WASHINGTON -- Congressman Paul E. Kanjorski (PA-11), the most senior Democrat on the House Financial Services Capital Markets Subcommittee, today released an outline of key issues for a statutory framework developed by the experts at the Securities and Exchange Commission for creating a comprehensive regime for overseeing credit rating agencies.

"Although rating agencies received some scrutiny after the recent surge of corporate scandals, we have not yet mandated any substantive changes in their practices," said Congressman Kanjorski. "This reform proposal, developed at my request, offers us a real roadmap for potentially modifying the oversight of credit rating agencies and better protecting American investors."

Credit rating agencies -- entities like Moody's, Standard and Poor's, and Fitch -- have long published their views on the creditworthiness of the issuers of debt securities.
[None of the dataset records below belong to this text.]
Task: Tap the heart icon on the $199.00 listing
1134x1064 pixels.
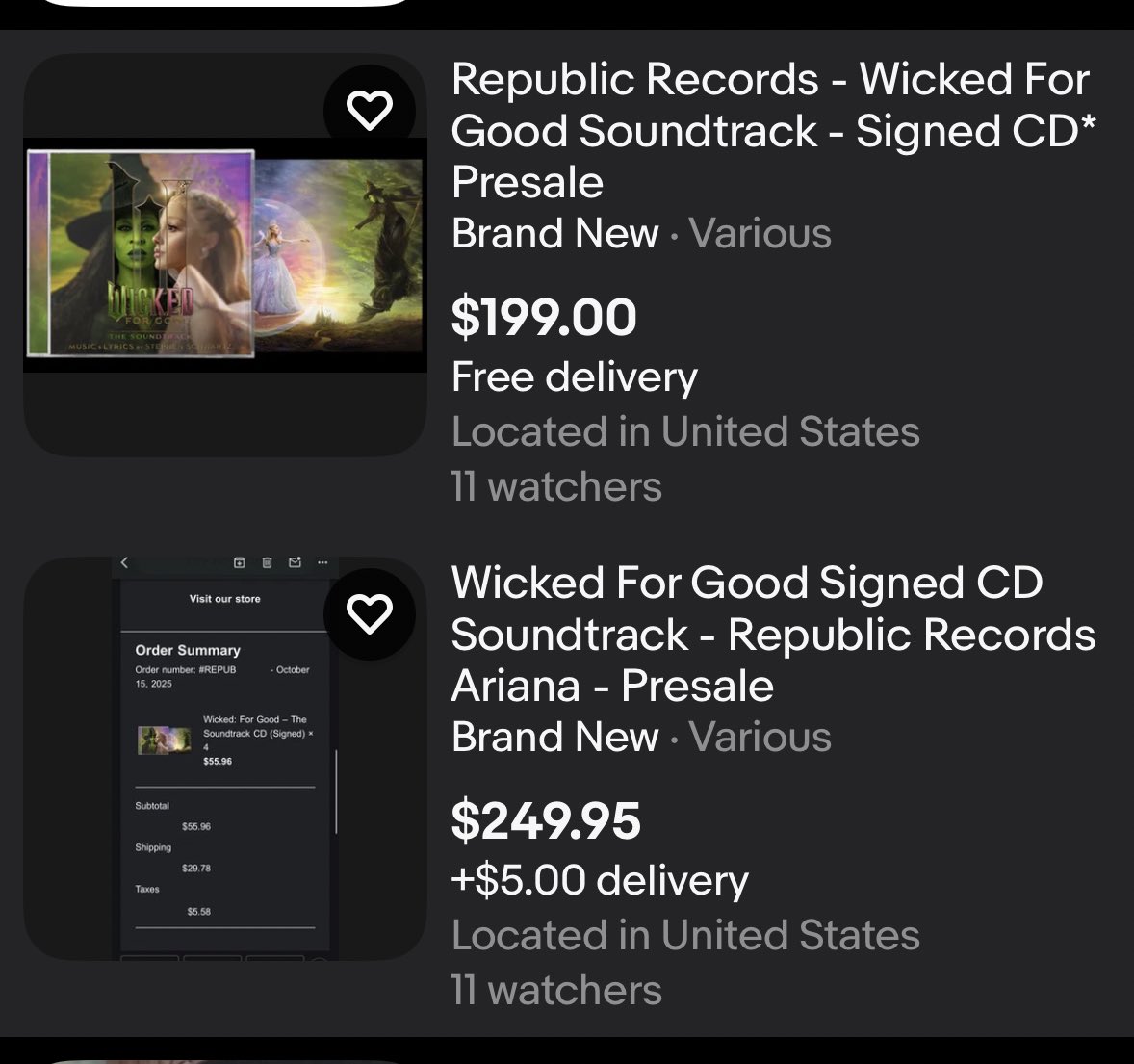Action: (x=370, y=110)
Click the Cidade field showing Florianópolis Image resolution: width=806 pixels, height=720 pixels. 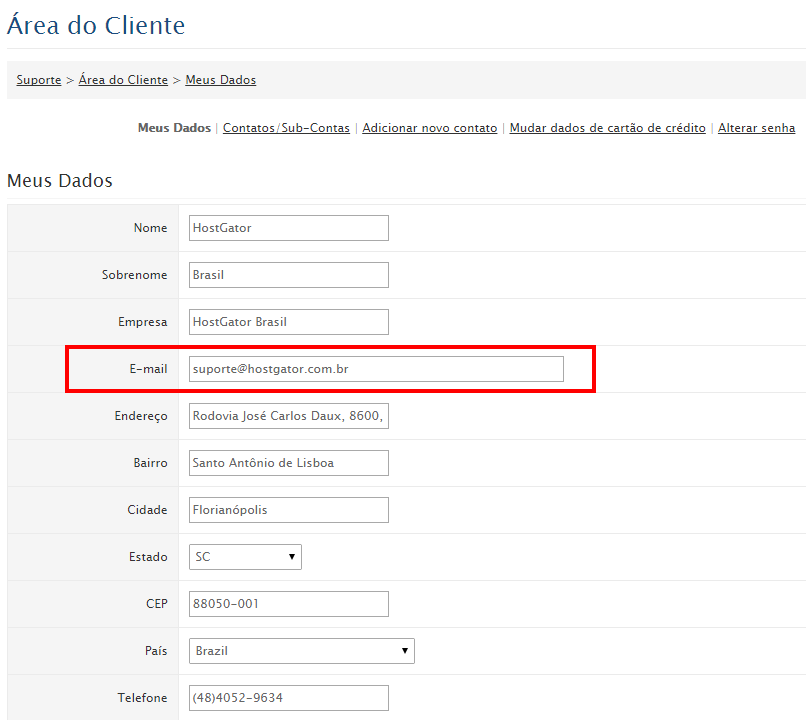(x=288, y=509)
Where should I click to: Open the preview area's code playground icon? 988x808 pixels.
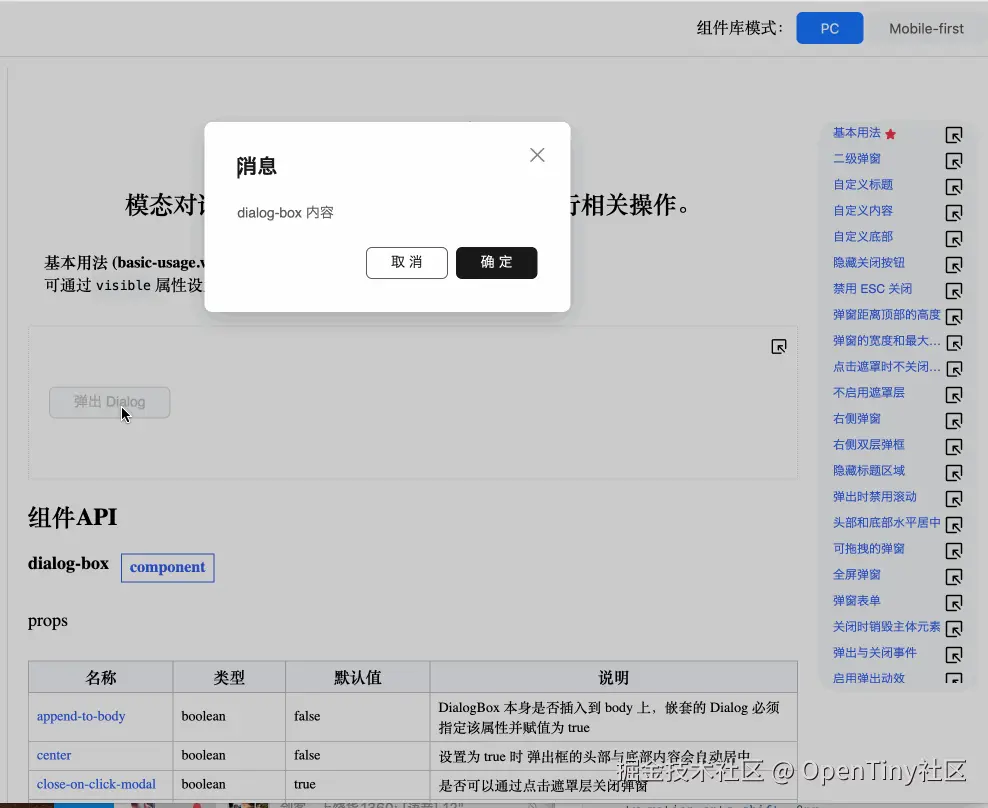(779, 346)
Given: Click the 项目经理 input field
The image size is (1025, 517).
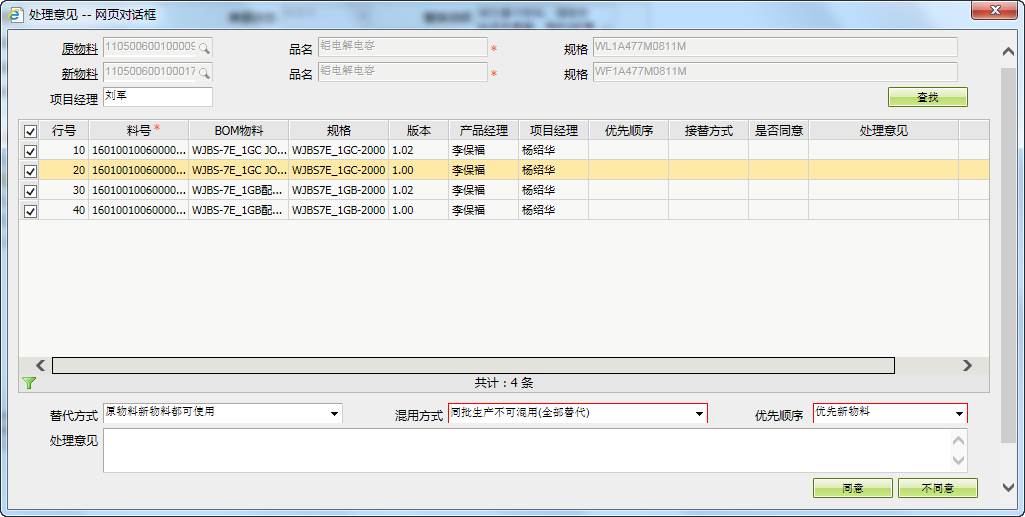Looking at the screenshot, I should pos(157,97).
The significance of these opinions has greatly expanded in recent years as a result of increases in the number of issues and issuers, the globalization of our financial markets, and the introduction of complex financial products. Despite their importance in serving as gatekeepers to the nation's capital markets, these agencies have been subject to very limited regulatory oversight, as highlighted late last year in an investigative series by The Washington Post.
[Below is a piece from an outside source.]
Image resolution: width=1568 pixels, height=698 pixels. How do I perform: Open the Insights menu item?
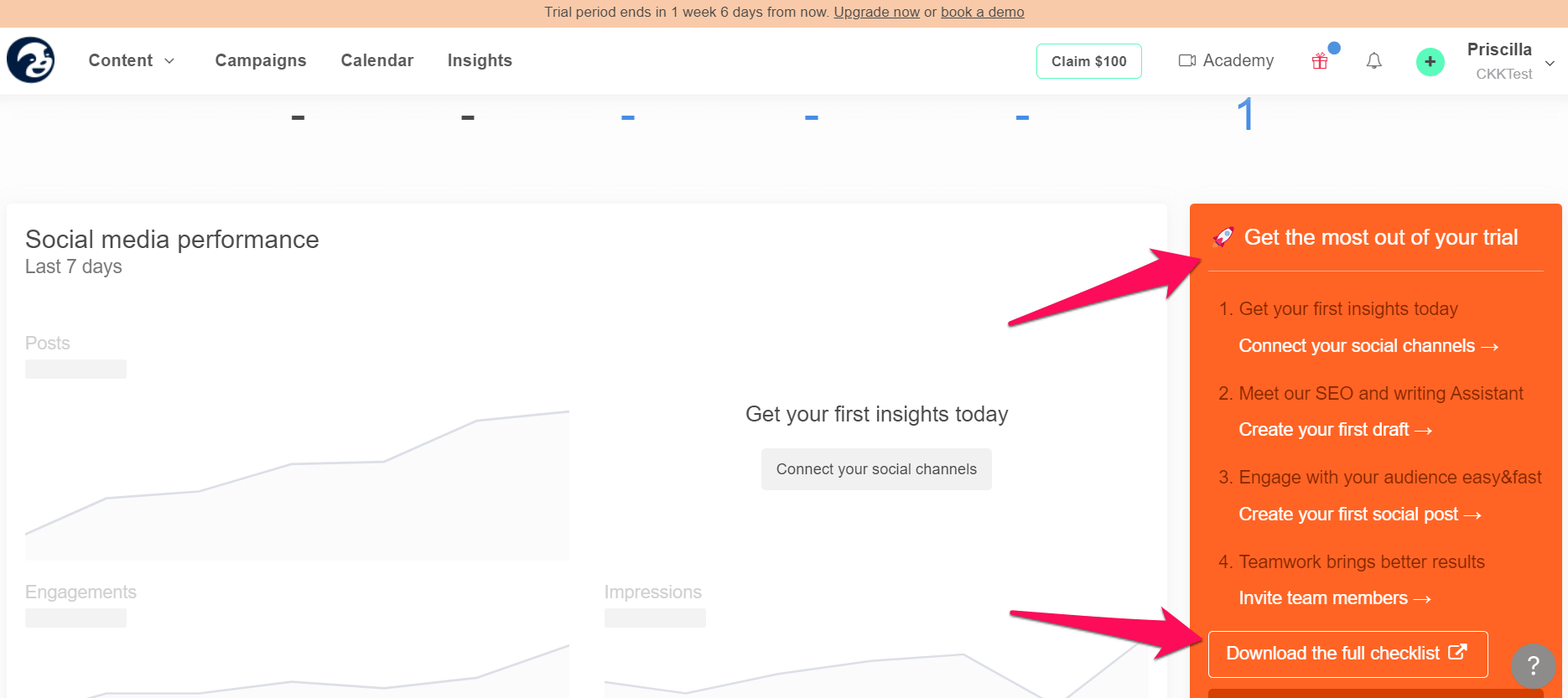(x=480, y=60)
The Capital Markets Subcommittee, which has the primary jurisdiction in the House for overseeing rating agencies and America's securities markets, has convened three hearings in the last two years to explore the need to reform rating agency oversight. Participants at these hearings have frequently emphasized the need for improved oversight of the industry.

The three existing nationally recognized agencies at the time of Enron's failure rated the company at investment grade until four days before its bankruptcy filing. A Senate investigative report additionally determined that the monitoring and review of Enron's finances "fell far below the careful efforts one would have expected from organizations whose ratings hold so much importance."
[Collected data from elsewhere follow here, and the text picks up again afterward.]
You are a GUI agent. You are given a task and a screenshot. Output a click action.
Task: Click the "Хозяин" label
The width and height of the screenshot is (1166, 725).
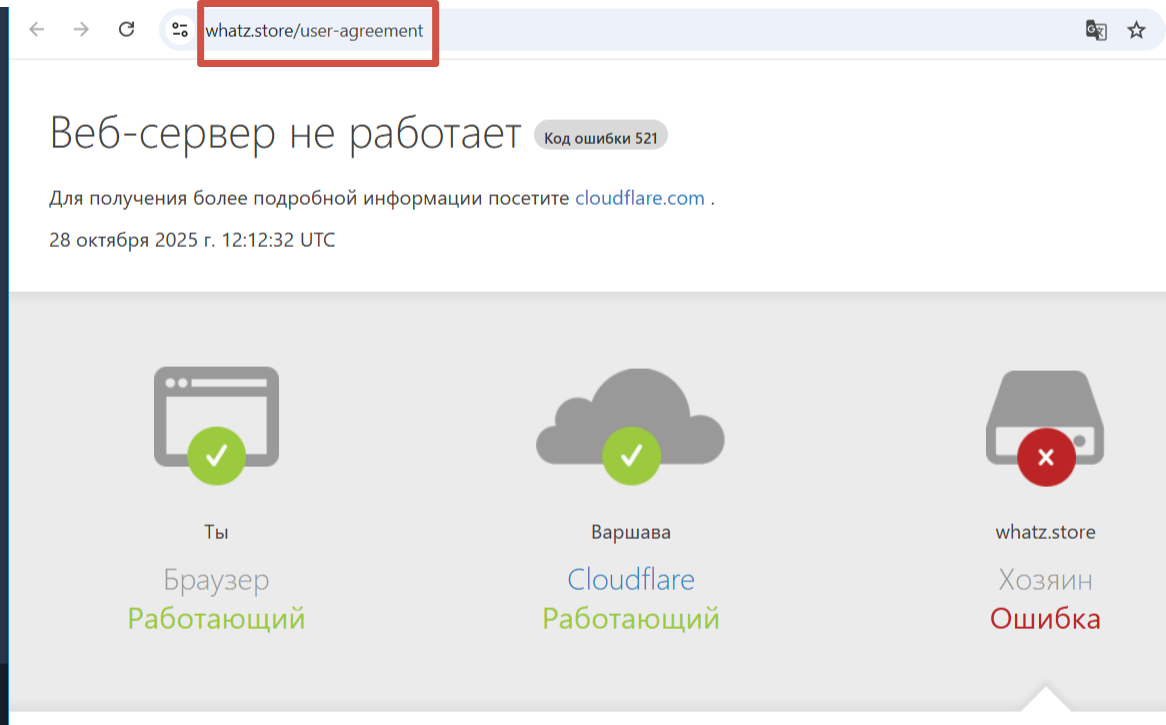[1045, 580]
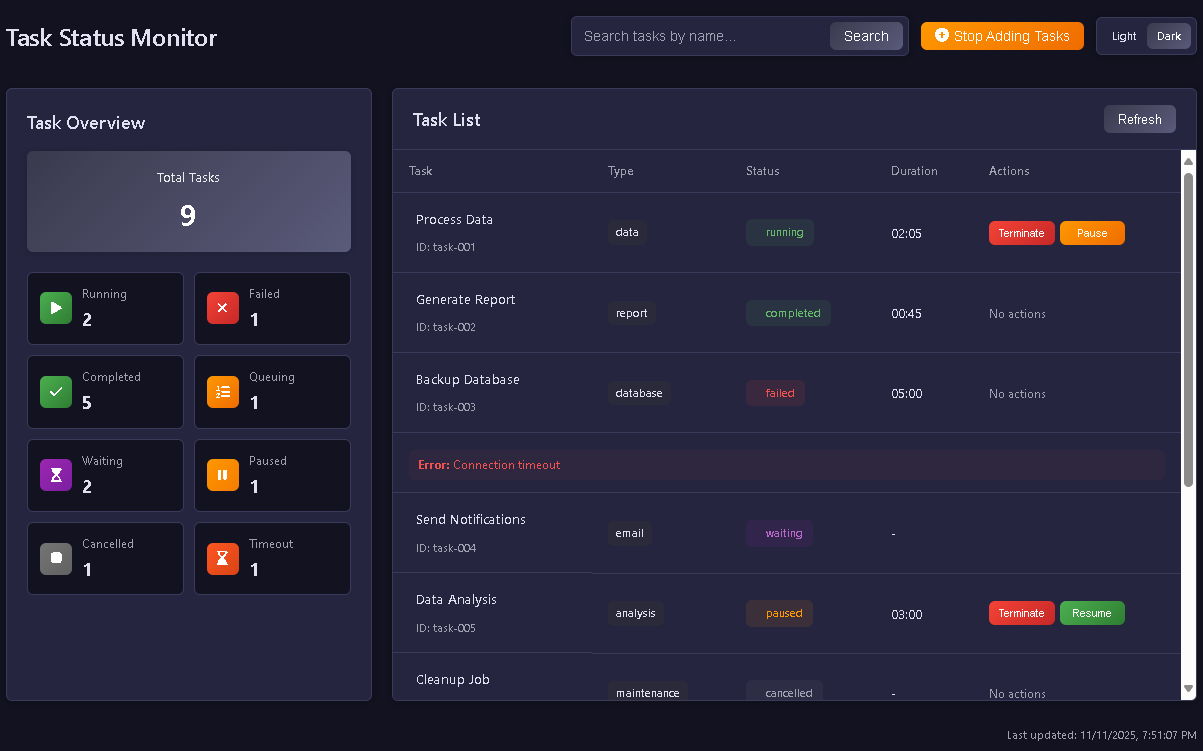This screenshot has width=1203, height=751.
Task: Pause the Process Data task
Action: click(1092, 233)
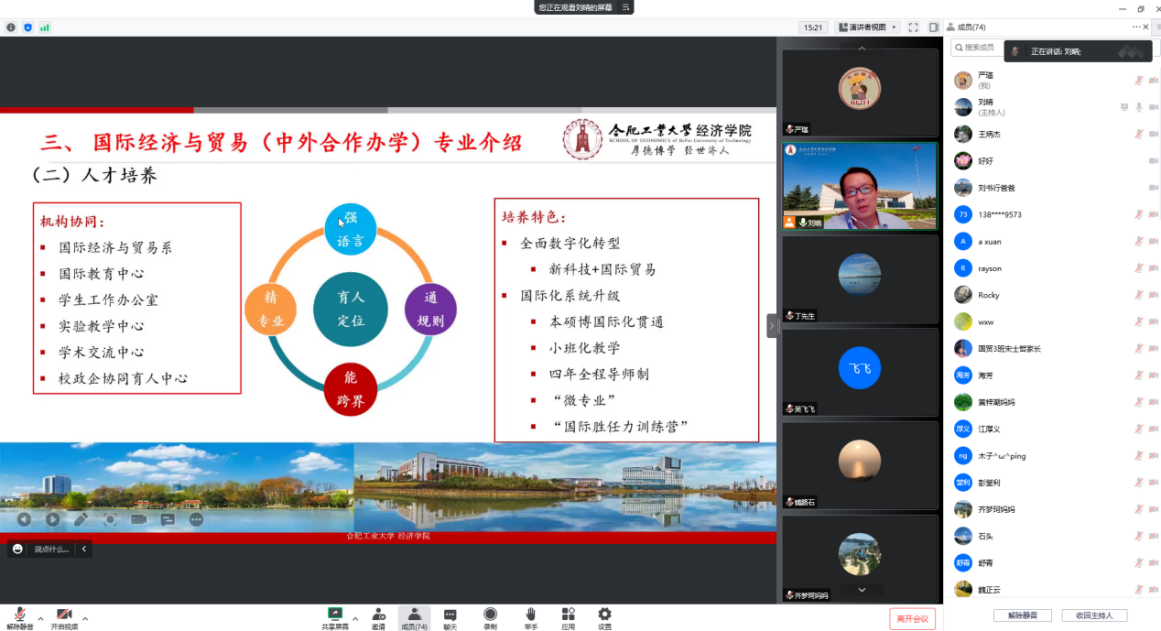Enter fullscreen via the top bar icon
Screen dimensions: 1161x631
point(913,27)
Congressman Kanjorski commented, "The failure of the agencies to report the true financial condition of Enron and update its credit ratings in a timely manner in the case of Enron and in other instances -- such as WorldCom's bankruptcy, New York City's debt crisis, Washington Public Power Supply System's default, First Executive Life's insolvency, and Orange County's collapse -- have resulted in great financial losses for many Americans who could not understand the true credit risks of their investments. We now need to work together in Washington to take appropriate steps to protect investors."

To incrementally improve rating agency oversight, the Securities and Exchange Commission recently put forward for public comment a proposed rule to define what constitutes a Nationally Recognized Statistical Rating Organization and the process for making such a designation. Top officials at the Securities and Exchange Commission and senior experts in the field, however, have regularly suggested that additional legislative authority may be needed in the area of rating agencies to establish a comprehensive regulatory regime.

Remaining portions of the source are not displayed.